The Central Bank of the Republic of Turkey introduced amendments to the Capital Movements Circular on March 16, 2021.
Turkish Account Banks’ Monitoring of Money Transfers
Prior to the amendment, as explained in our Client Alert dated May 4, 2018, Turkish banks were required to review the content of SWIFT messages transmitted regarding FX transfers from abroad to a Turkish resident’s account in order to identify whether the FX transfer is a loan utilized by the Turkish resident.

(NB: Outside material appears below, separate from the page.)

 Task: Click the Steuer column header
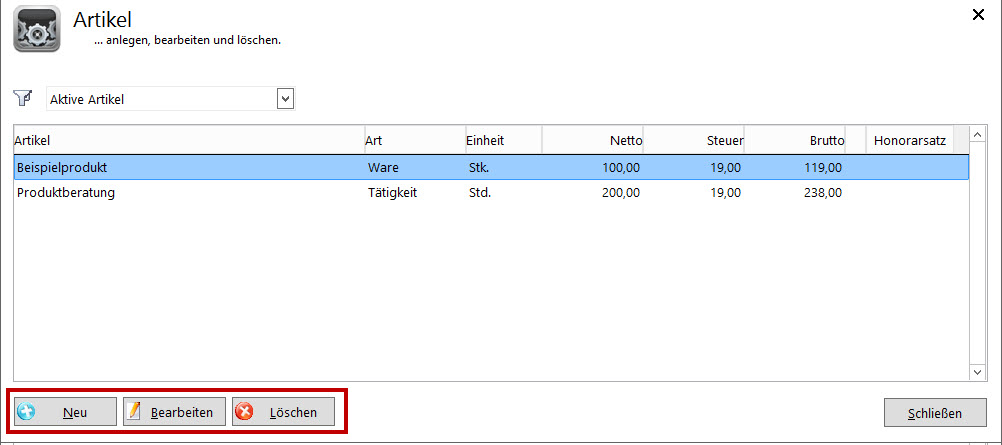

The latest amendment expands the SWIFT message review requirement for Turkish banks to include TRY transfers from abroad.
Further, as explained in our other Client Alert dated February 19, 2019, Turkish banks are required to obtain the receiving company’s written declaration and the substantiating information and documents in order to determine whether unidentified FX transfers made from abroad to the Turkish company’s account for USD 50,000 or more are for loans utilized by the company. The amendment will also require the same declaration and documents for unidentified TRY transfers in the amount of TRY 250,000 or more.
Additional Exemption to the Obligation to Bring Loans Proceeds to Turkey
The amendment introduces a new exemption to the obligation to bring the proceeds of loans utilized from abroad to Turkey. Accordingly, Turkish residents can now utilize loans from abroad without bringing the proceeds thereof to Turkey to the extent that the loan refinances an existing loan utilized from abroad by the same borrower. However, the amount of the loan not utilized to refinance the loans obtained from abroad will still need to be brought into a Turkish bank account. Further, the Turkish resident borrower must submit a written declaration indicating that the loan is actually utilized to refinance existing loan(s) obtained from abroad.